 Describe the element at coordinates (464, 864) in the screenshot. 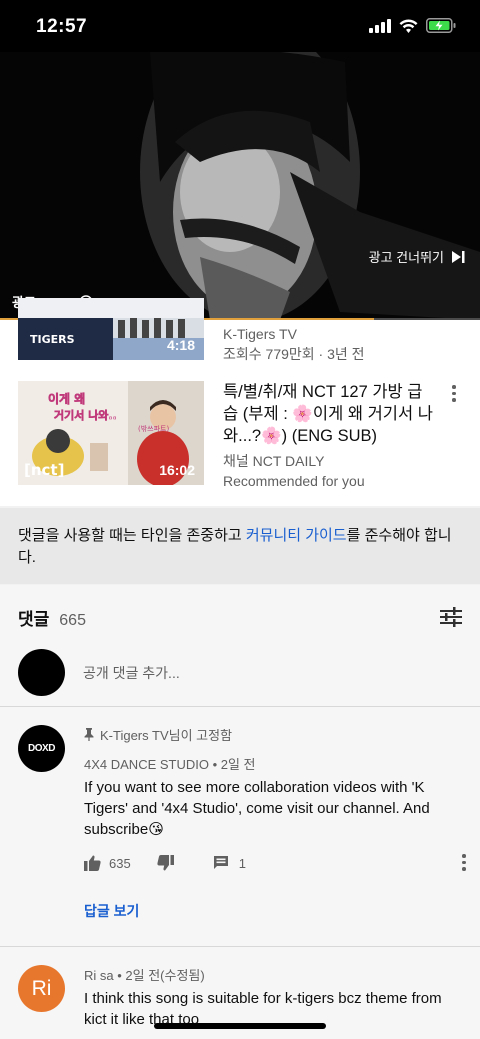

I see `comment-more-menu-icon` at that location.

================================

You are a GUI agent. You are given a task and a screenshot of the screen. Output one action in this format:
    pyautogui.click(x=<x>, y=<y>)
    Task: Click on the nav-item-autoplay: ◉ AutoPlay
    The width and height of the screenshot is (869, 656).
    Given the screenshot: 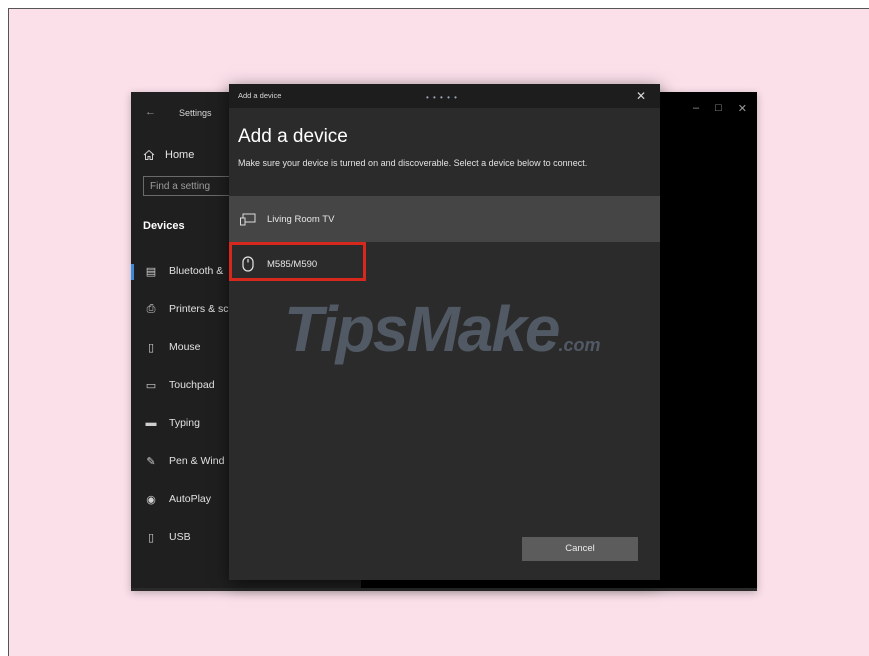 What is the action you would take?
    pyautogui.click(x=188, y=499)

================================

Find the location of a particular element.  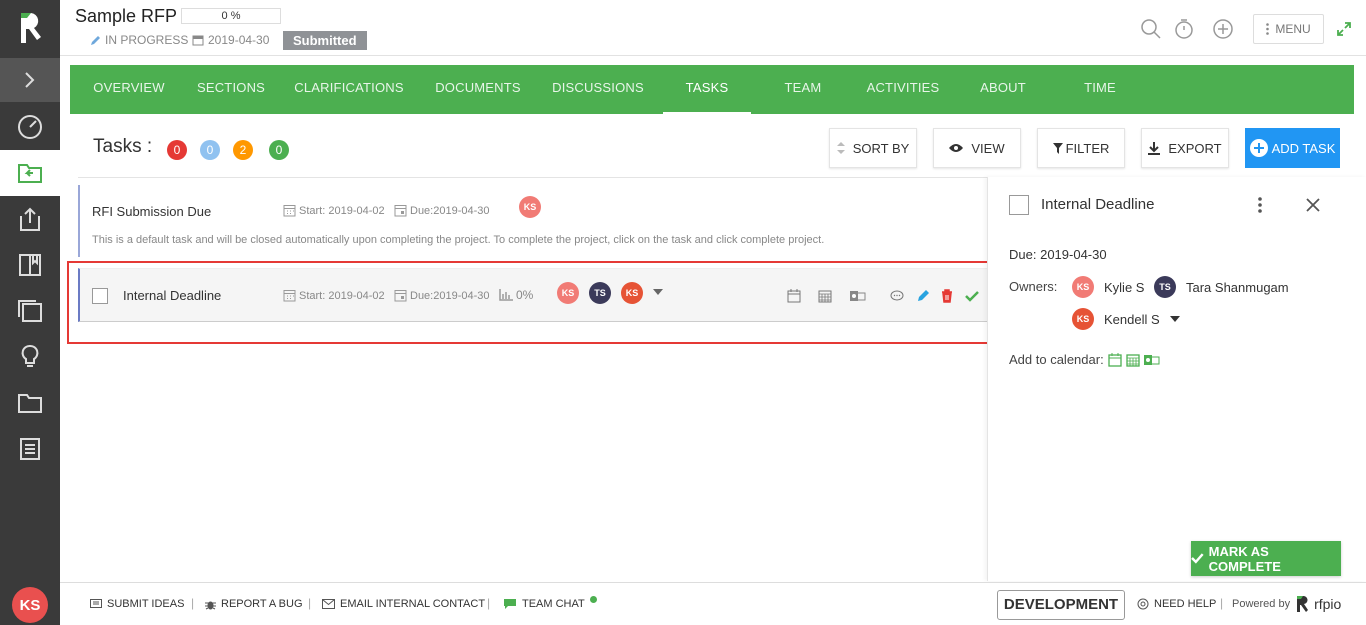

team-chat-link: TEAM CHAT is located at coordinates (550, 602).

================================

▶ **HOW TO COMPLETE THIS TASK**: Return the lines beginning with the one containing "Describe the element" and ending with the one containing "at that location.", word for word and with the pictures omitted.

▶ **THE COMPLETED TASK**:
 Describe the element at coordinates (464, 864) in the screenshot. 

I see `comment-more-menu-icon` at that location.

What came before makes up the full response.